Coleman v. Watts

81 So. 2d 650
CourtSupreme Court of Florida
DecidedMay 11, 1955
StatusPublished
Cited by16 cases

This text of 81 So. 2d 650 (Coleman v. Watts) is published on Counsel Stack Legal Research, covering Supreme Court of Florida primary law. Counsel Stack provides free access to over 12 million legal documents including statutes, case law, regulations, and constitutions.

Bluebook
Coleman v. Watts, 81 So. 2d 650 (Fla. 1955).

Opinion

81 So.2d 650 (1955)

Robert C.G. COLEMAN, Petitioner,
v.
Olin E. WATTS, Clarence A. Brown, Bert H. Lane, A. Mack Wing, Weldon G. Starry, Sam T. Dell, Jr., Nathaniel J. Klein, Charles H. Scott, as and constituting the State Board of Law Examiners of the State of Florida, and Guyte P. McCord, as Secretary of the said State Board of Law Examiners of the State of Florida, Respondents.

Supreme Court of Florida.

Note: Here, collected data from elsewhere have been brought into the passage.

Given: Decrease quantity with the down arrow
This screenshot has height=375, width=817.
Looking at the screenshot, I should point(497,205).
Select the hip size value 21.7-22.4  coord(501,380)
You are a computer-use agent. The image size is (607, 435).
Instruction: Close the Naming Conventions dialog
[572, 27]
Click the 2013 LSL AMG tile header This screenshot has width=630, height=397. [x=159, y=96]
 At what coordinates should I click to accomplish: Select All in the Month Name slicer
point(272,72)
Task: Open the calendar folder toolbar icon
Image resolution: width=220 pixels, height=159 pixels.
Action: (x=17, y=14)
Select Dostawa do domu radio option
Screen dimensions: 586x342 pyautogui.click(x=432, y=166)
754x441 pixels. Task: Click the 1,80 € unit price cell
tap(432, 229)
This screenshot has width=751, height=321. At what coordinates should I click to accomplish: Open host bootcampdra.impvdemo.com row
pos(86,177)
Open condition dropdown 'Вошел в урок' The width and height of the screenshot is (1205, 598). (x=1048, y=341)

Special Division B.

May 11, 1955.
Rehearing Denied June 3, 1955.

J. Ben Watkins of Truett & Watkins, Tallahassee, for petitioner.

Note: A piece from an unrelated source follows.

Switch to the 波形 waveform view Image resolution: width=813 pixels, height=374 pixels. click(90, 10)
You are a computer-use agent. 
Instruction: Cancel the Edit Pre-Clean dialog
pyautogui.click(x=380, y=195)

*651 Richard W. Ervin, Atty. Gen., and Ralph M. McLane, Asst. Atty. Gen., for respondents.

SEBRING, Justice.

The petitioner, Robert C.G. Coleman, is an attorney duly admitted to practice in the courts of Ohio. In October, 1953, Coleman filed his sworn application with the Florida Board of Law Examiners for permission to take the bar examination preliminary to admission to the bar of this state. In the course of its usual investigation upon such applications, the Board presumably developed certain information concerning petitioner's moral fitness, which was derogatory in nature, and Coleman was requested to appear before the Board on March 12, 1954, for interrogation. At that time, and upon a later occasion, questions were propounded to Coleman by Board members on a wide variety of subjects, including the amounts and sources of his income for past years, and taxes paid thereon; his net worth; his past employments; his business transactions and his associates during his residence in Naples, Florida, since 1946; his personal relationship with his employer's wife at that time, and the purported receipt of a gift of a house by deed executed by the wife containing restrictions on disposition at her option. Inquiries were also made as to whether or not the petitioner had ever engaged in "kickback" business transactions in connection with his work in real estate development at Naples, and whether or not he had served illegitimately as a "tax front" for certain business associates.

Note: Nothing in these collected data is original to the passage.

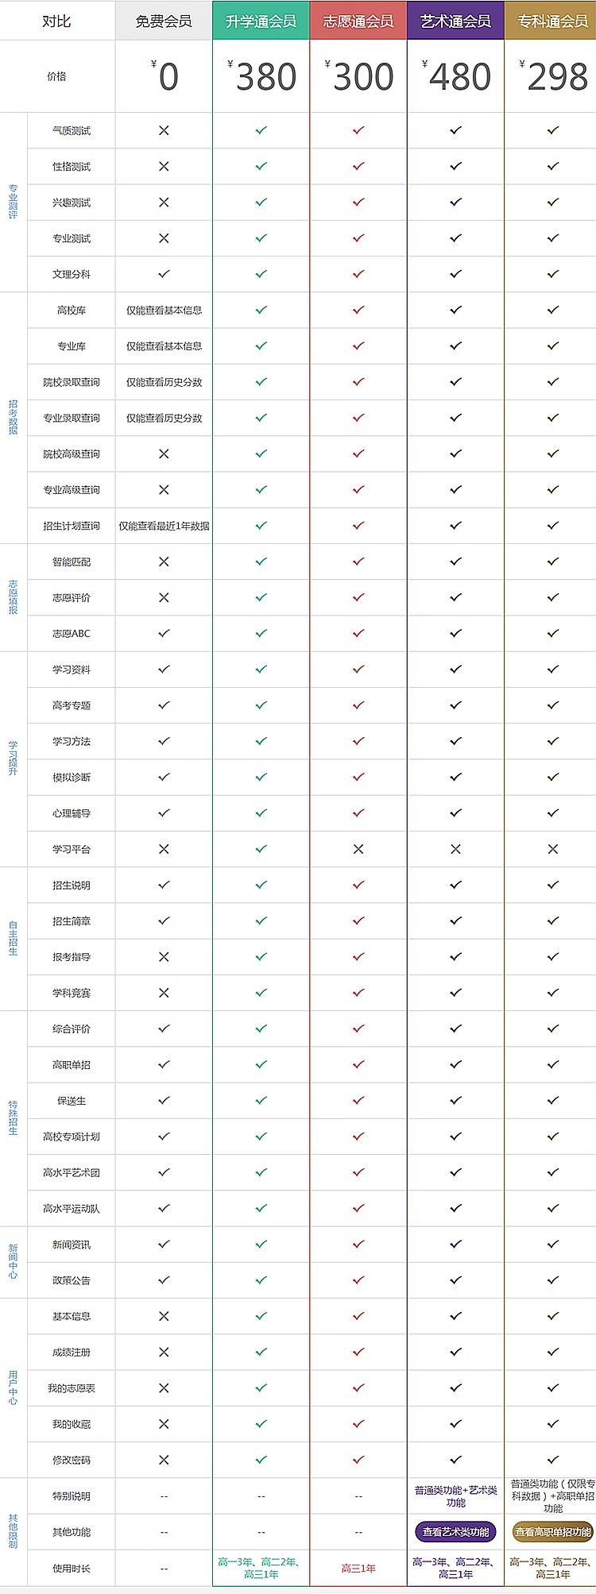Click the 学习平台 cross under 专科通会员
This screenshot has height=1594, width=596.
[553, 849]
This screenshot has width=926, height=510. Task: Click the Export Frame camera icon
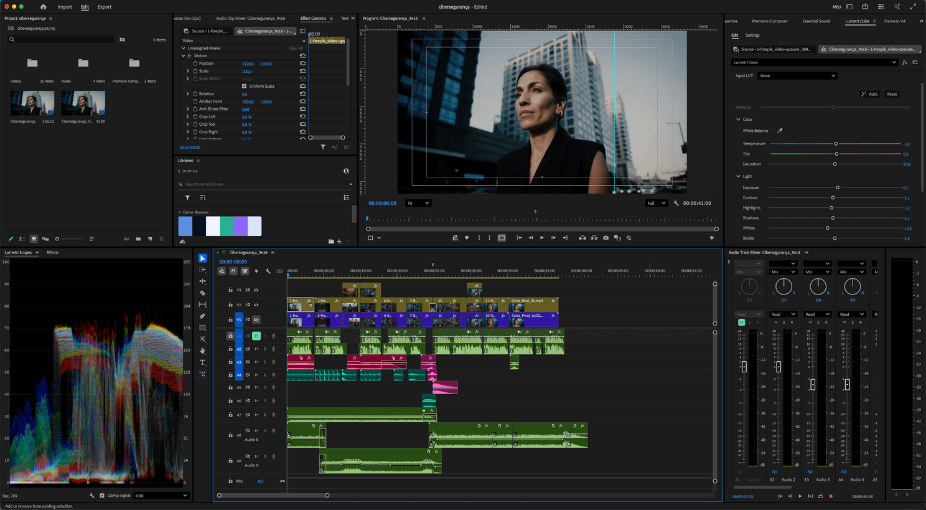(606, 237)
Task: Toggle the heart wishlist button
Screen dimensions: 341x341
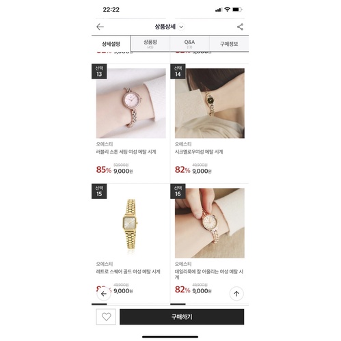Action: 106,316
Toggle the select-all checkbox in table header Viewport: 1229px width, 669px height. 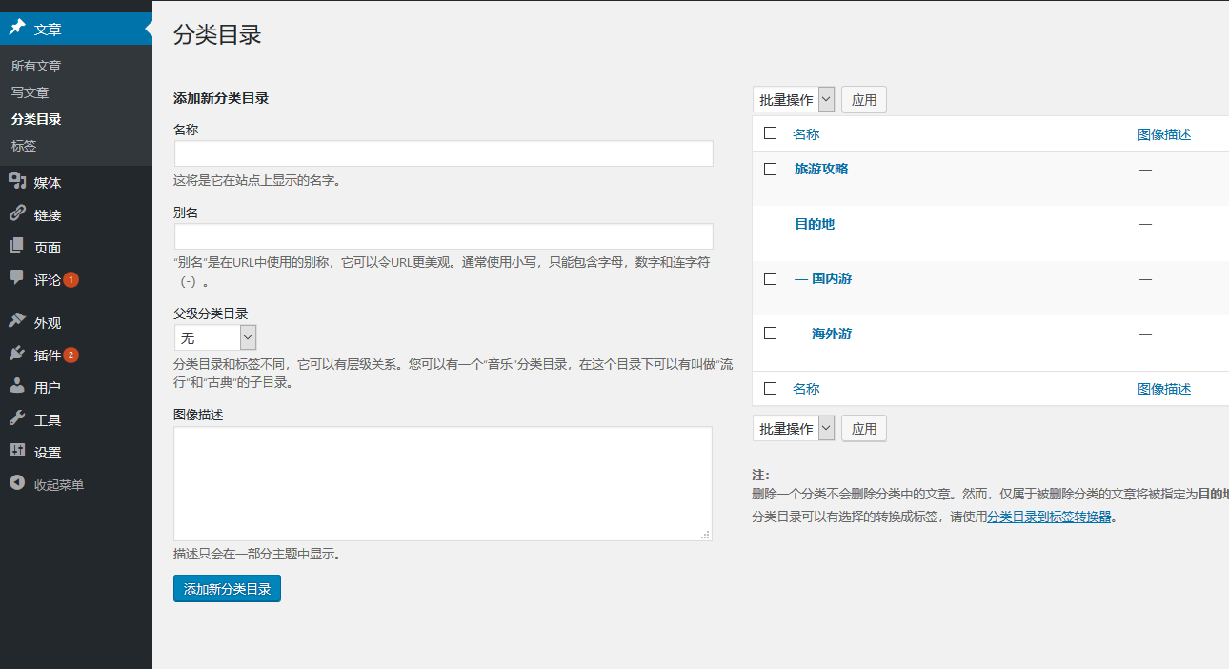(771, 133)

The questions directed to the petitioner at the hearings were very general in nature; all derogatory allusions or accusations were flatly denied by petitioner; and the Board members did not at any time specify, either generally or specifically, what acts of malfeasance, if any, had been reported to it of which the petitioner might be guilty. Thereafter, the petitioner was informed by the Board that his application to take the examination had been denied because "he did not meet the requirements for admission to the Florida Bar," but that he might avail himself of the privilege of a rehearing by producing before the Board, within a sixty-day period, "new and additional matter which had not previously been considered."

The petitioner thereupon instituted the present certiorari proceeding to secure a review of the ruling of the Board; alleging in his petition, in respect to the hearings held before the Board, that he had answered "completely, truthfully and in detail the questions and interrogatories directed to him by the various members of the Board," that he was "not at that time or any time previous or subsequent thereto confronted with any derogatory information, charges, complaints or grievances which such Board may hold against him * * * [or] confronted with any witnesses, accusers or complainants or in any manner, shape or fashion apprised or informed of any derogatory information, charges or complaints which might be known to such Board;" that although the petitioner had requested of the Board that he be advised "of any charges or derogatory information that had been developed against him * * * [and] of the names of those persons who had supplied derogatory information or the nature of the information and charges in order that [he] might refute such charges if not true in fact or give to the Board an explanation and reason for such charges, if any did in fact exist," the Board had refused to give such information and consequently it had been impossible for the petitioner to produce at the rehearing "new and additional matter which [had] not been previously considered" by the Board.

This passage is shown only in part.